Before you decide to manipulate the turbine, you need to determine the cause of the malfunction and eliminate it, because the problem may not be in the turbine at all. If, based on the diagnostic results, the turbine was “sentenced”, then there is no need to rush to replace it. A turbocharger is a unit consisting of a number of components that must be replaced and, sometimes, repaired. You can separately change any of the rotors, actuator, valves and even the turbine housing. Turbine repair kits with all necessary seals are also sold. The housing, as a rule, is dismountable: the turbine and compressor “snails” and the central part, called the “cartridge,” are separate. The cartridge includes the central part of the turbine with bearings, seals, shaft and both rotors.
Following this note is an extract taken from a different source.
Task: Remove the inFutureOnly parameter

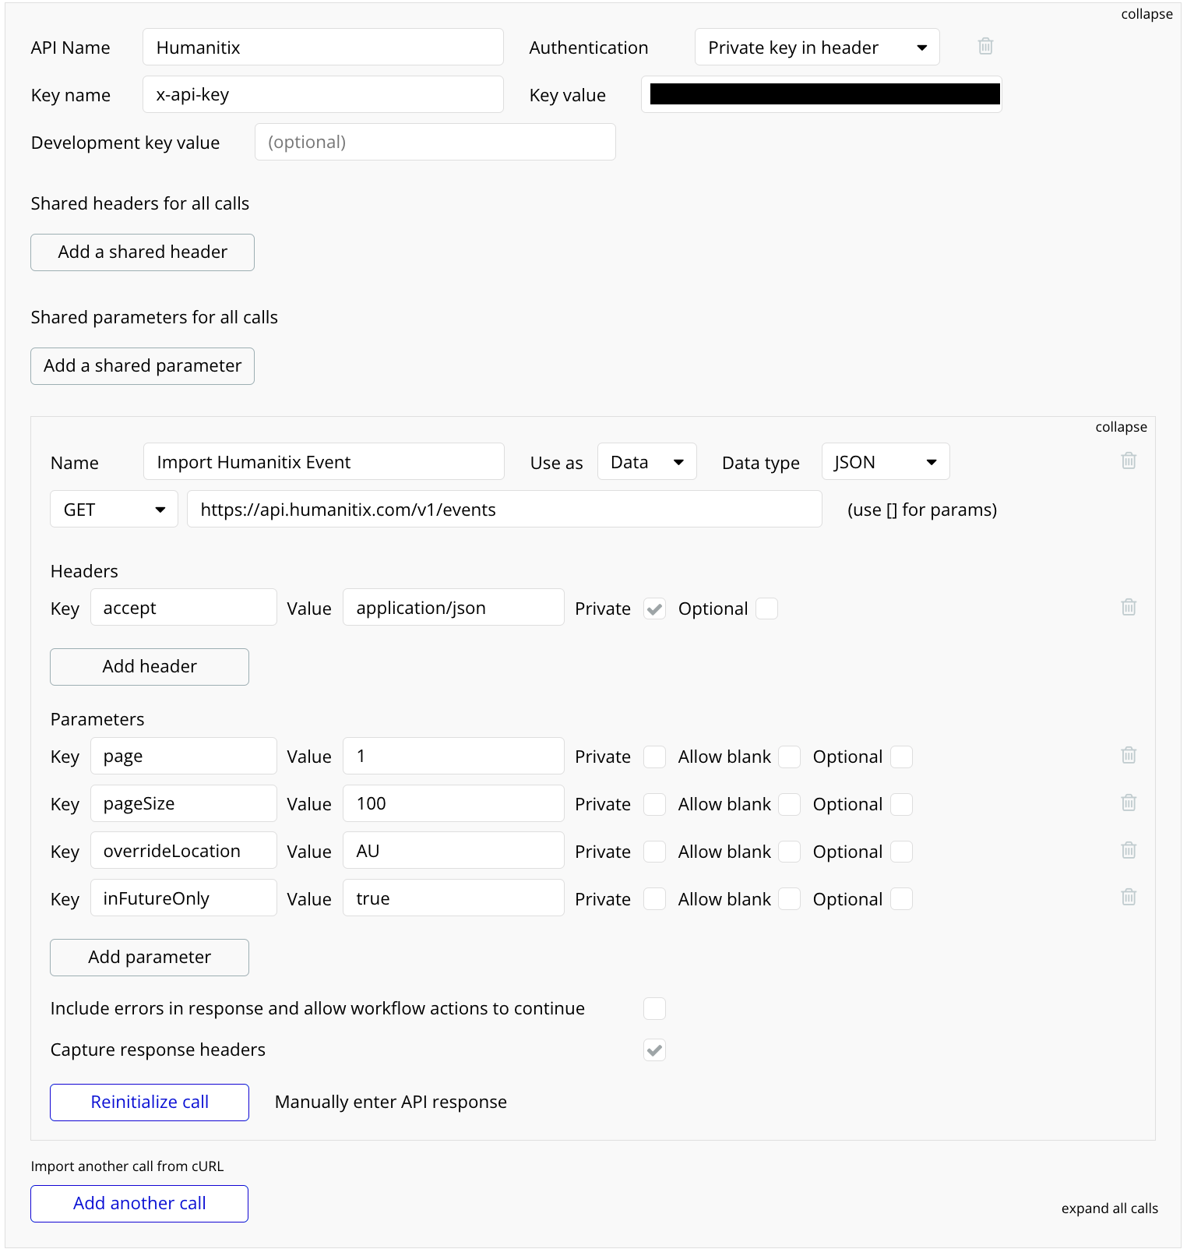Action: click(1129, 898)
The cost of a cartridge varies from 200 to 350 rubles. Replacement will cost another 200 rubles.
The “basic” option for repairing a turbine is to replace it entirely. The cost of “used” turbines for popular car models varies from 180 to 500 rubles. Cost of new and refurbished turbines: from 600 to 1500 BYN. rubles and more.
In any case, a faulty turbine should be diagnosed and the failed parts should be identified. Spot replacement of parts can extend the life of a turbocharger and save money.
Turbine operation
The design of the turbocharger makes it dependent on the quality of the oil, so there is no point in trying to save money on it. Untimely oil changes can cause problems in the operation of the mechanism.
After purchase, a car equipped with a turbine requires an oil change and thorough cleaning of the fuel system; however, different oils cannot be mixed.
After a long trip, it is not recommended to immediately turn off the engine , allowing it to run a little and cool down. An abrupt shutdown may indicate a decrease in the strength of structural elements caused by temperature changes.